SEC. 9. Cause of the accusation. The acts or omissions complained of as constituting the offense and the qualifying and aggravating circumstances must be stated in ordinary and concise language and not necessarily in the language used in the statute but in terms sufficient to enable a person of common understanding to know what offense is being charged as well as its qualifying and aggravating circumstances and for the court to pronounce judgment.
The above rules are founded on constitutional and statutory reasons. To impose the death penalty on the basis of a qualifying circumstance that has not been alleged in the information is rightly perceived as being violative of the right of the accused to be informed of the nature and cause of the accusation against him.23 Although a crime is committed prior to the approval and effectivity of the Revised Rules of Criminal Procedure, its provisions, however, the same being favorable to the accused, may be given retroactive effect to actions pending and undecided at the time of its passage. Additionally, procedural rules are generally retroactive in nature.24cräläwvirtualibräry
The crime of murder is punished by the penalty of reclusion perpetua to death.25 Inasmuch as no aggravating circumstance or mitigating circumstance can be appreciated in this instance, appellant must only be held to suffer the lesser penalty of reclusion perpetua than the penalty of death.26cräläwvirtualibräry
Pursuant to prevailing jurisprudence, the award by the trial court to the heirs of the victim of P50,000.00 civil indemnity is sustained; the sum of P80,000.00 moral damages is reduced to P50,000.00, and the amount of P80,000.00 exemplary damages27 is decreased to P25,000.00.
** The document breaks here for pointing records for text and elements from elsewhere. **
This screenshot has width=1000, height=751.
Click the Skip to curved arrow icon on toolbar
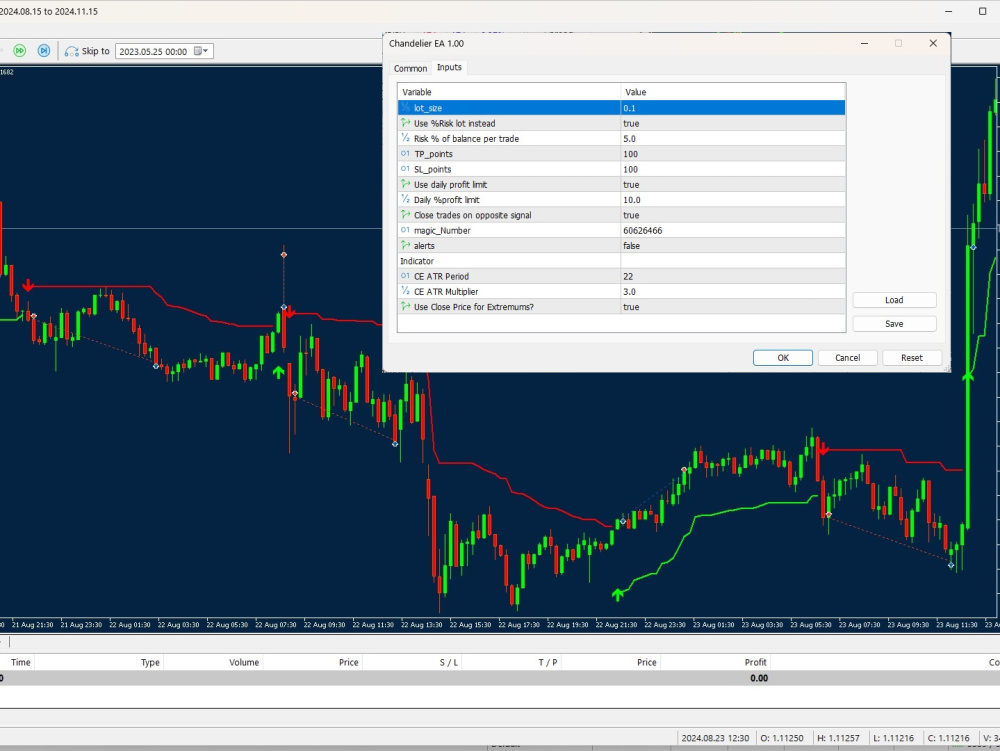pos(71,50)
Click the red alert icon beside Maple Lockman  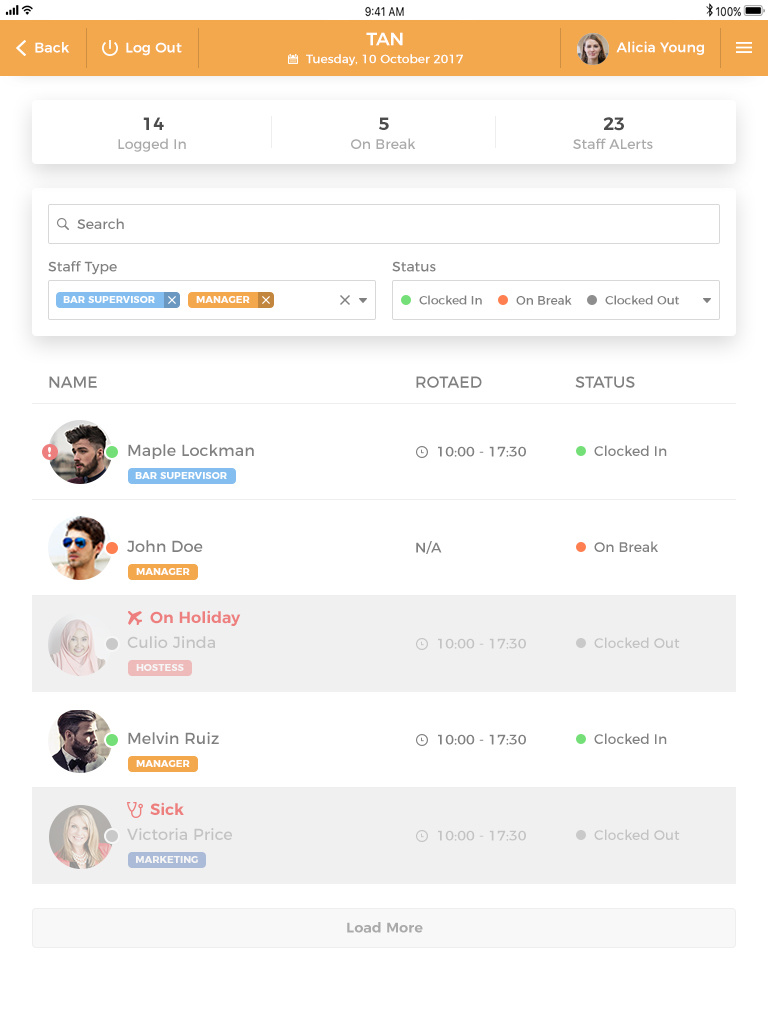pos(50,452)
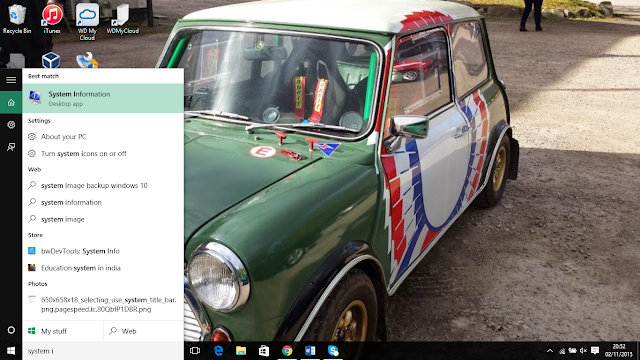The width and height of the screenshot is (640, 360).
Task: Show hidden system tray icons chevron
Action: point(550,351)
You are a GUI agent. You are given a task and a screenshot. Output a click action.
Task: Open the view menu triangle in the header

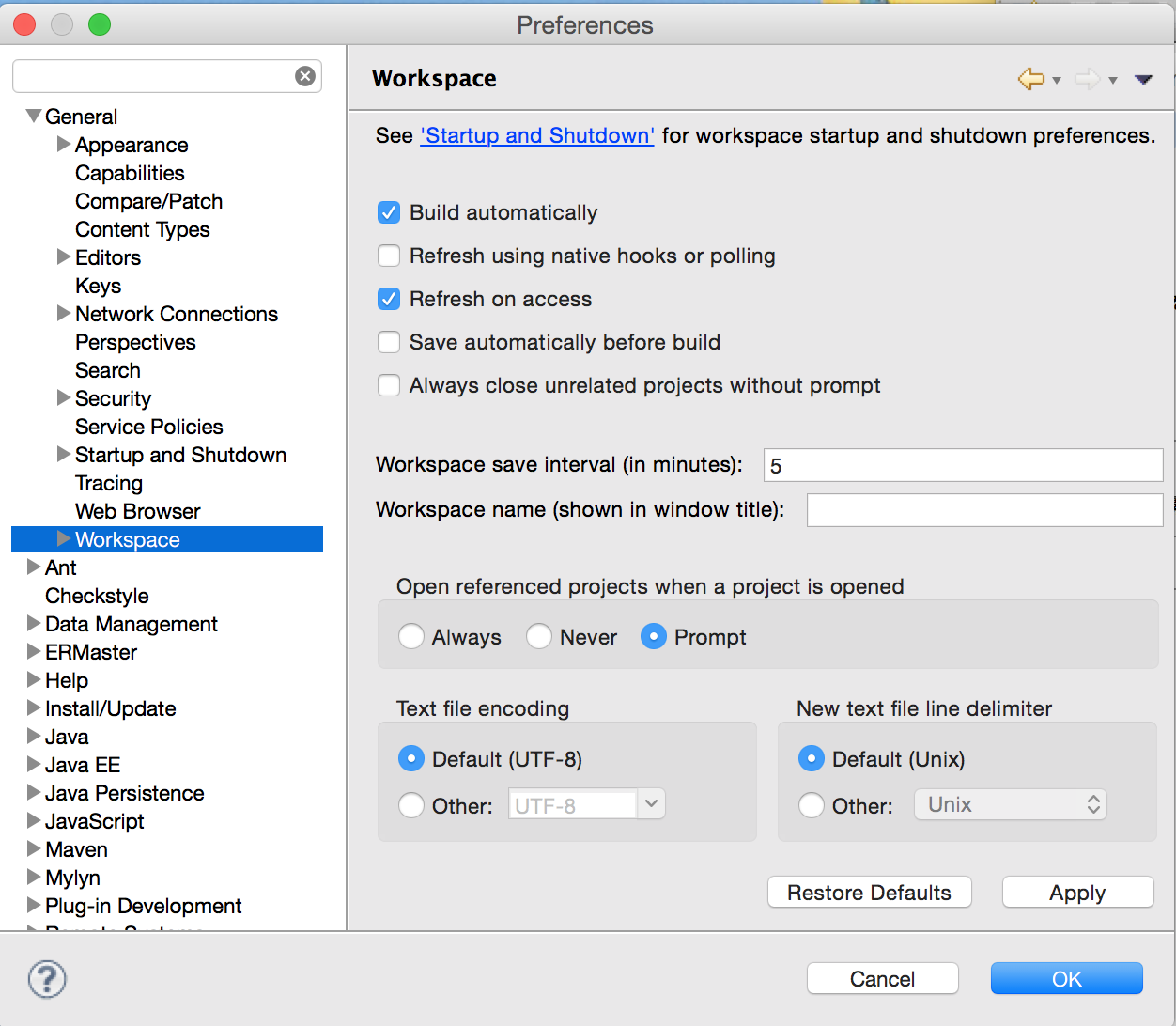pyautogui.click(x=1143, y=80)
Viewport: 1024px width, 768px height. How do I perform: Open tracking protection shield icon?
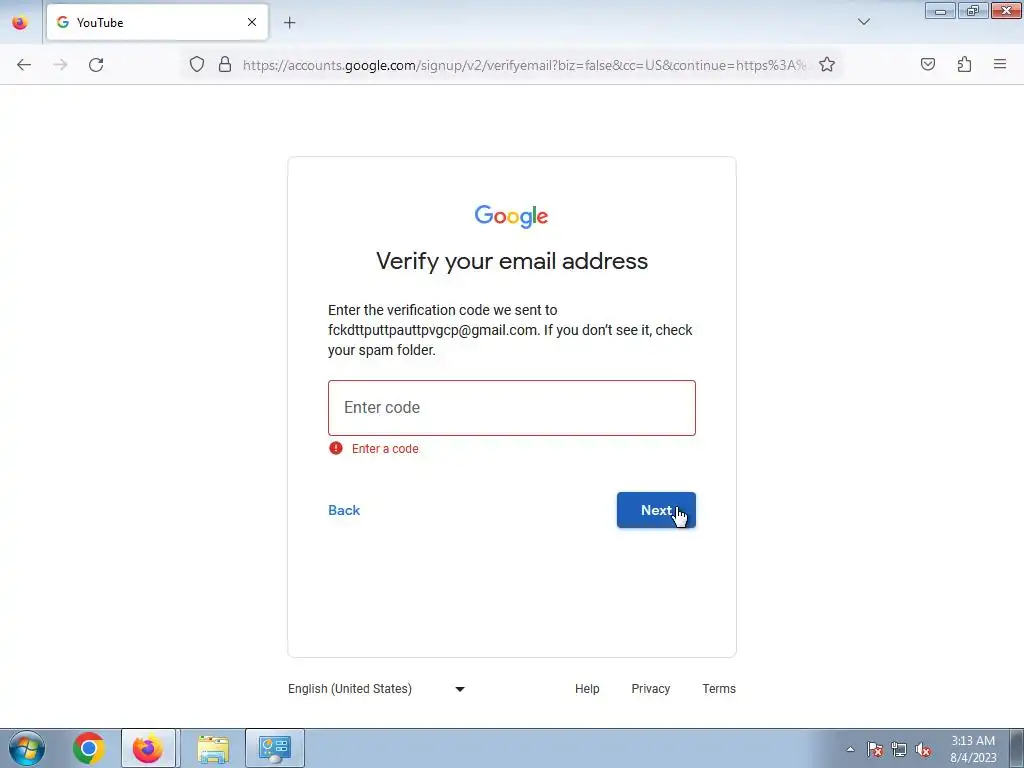pos(197,65)
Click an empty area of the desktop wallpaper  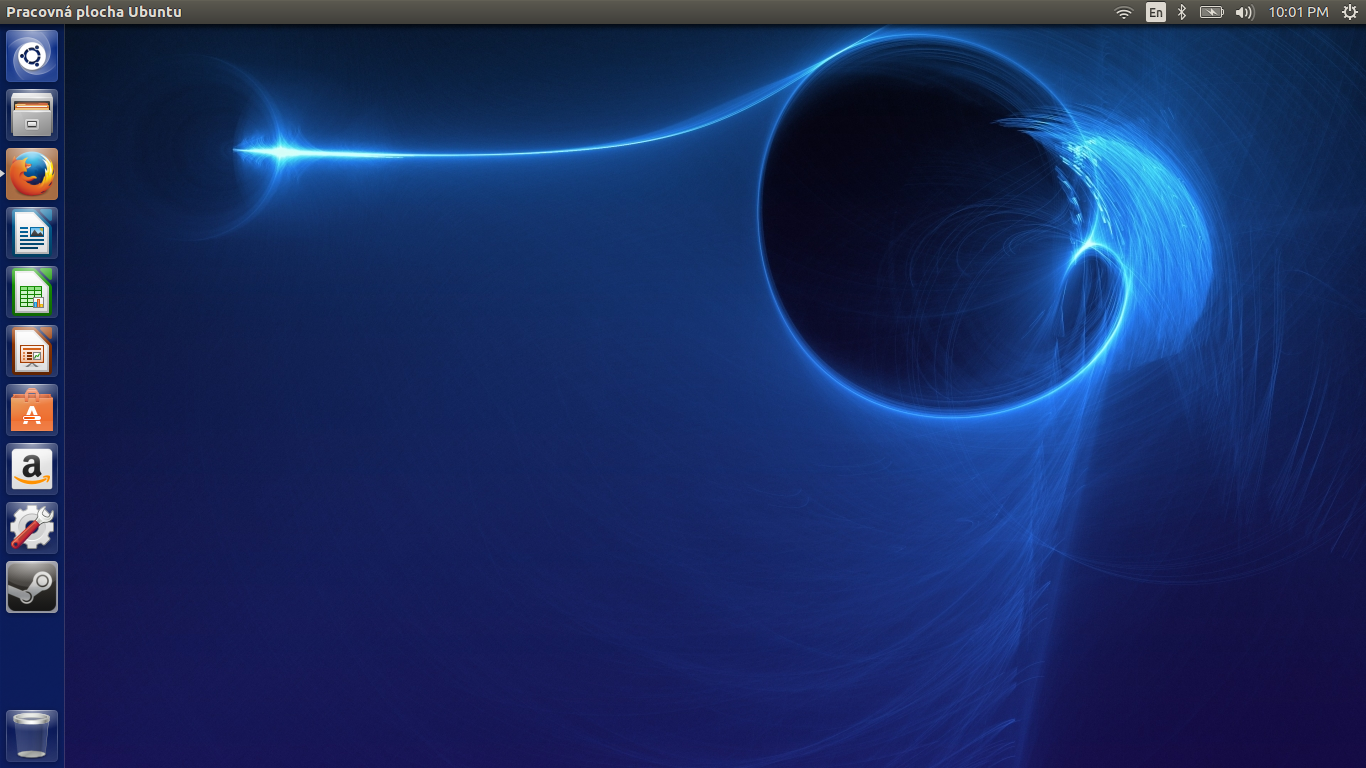pos(500,500)
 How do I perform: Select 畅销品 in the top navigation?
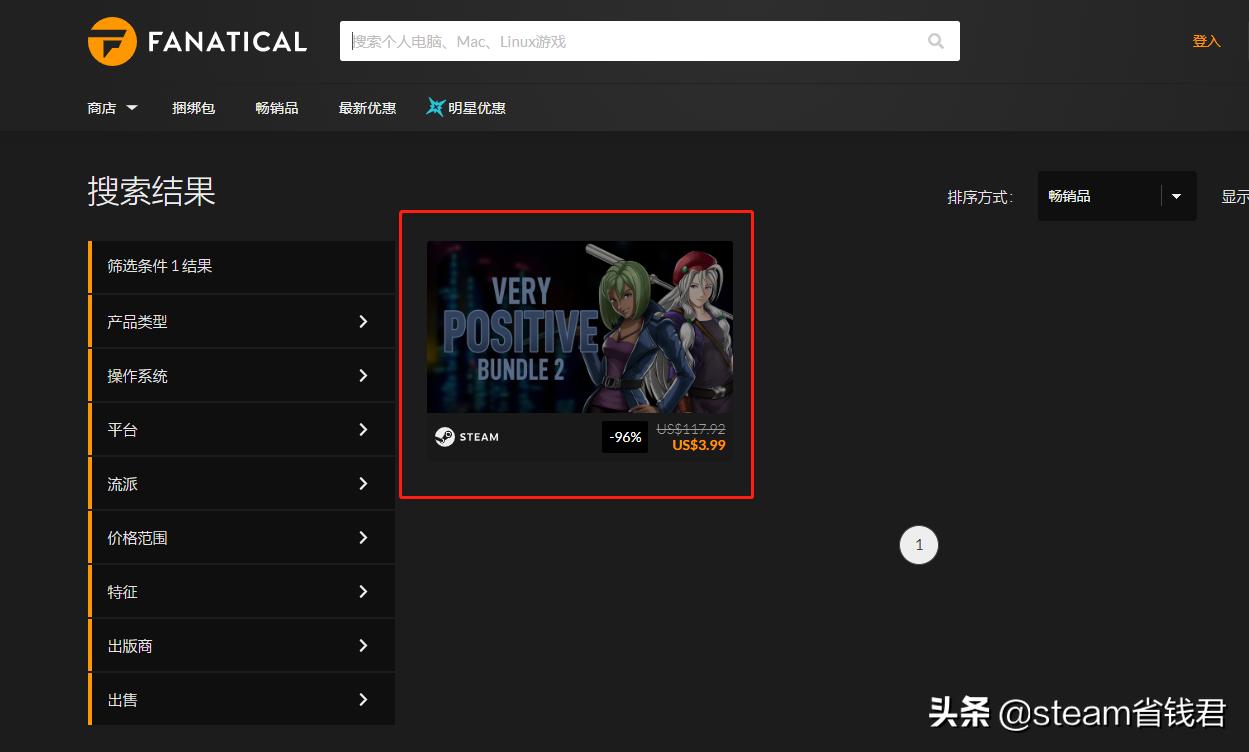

WHEREFORE, the assailed decision of the trial court is AFFIRMED with MODIFICATION. Appellant Carlos Manansala is found guilty beyond reasonable doubt of the crime of murder and is adjudged to suffer the penalty of reclusion perpetua. The civil indemnity awarded to the heirs of the victim is SUSTAINED but the awards of P80,000.00 moral damages and P90,000.00 exemplary damages are reduced to, respectively, P50,000.00 and P25,000.00. Costs de oficio.
Davide, Jr., C.J., Bellosillo, Puno, Panganiban, Ynares-Santiago, Carpio, Austria-Martinez, Corona, Carpio-Morales, Callejo, Sr., Azcuna, and Tinga, JJ., concur.
Quisumbing, and Sandoval-Gutierrez, JJ., on leave.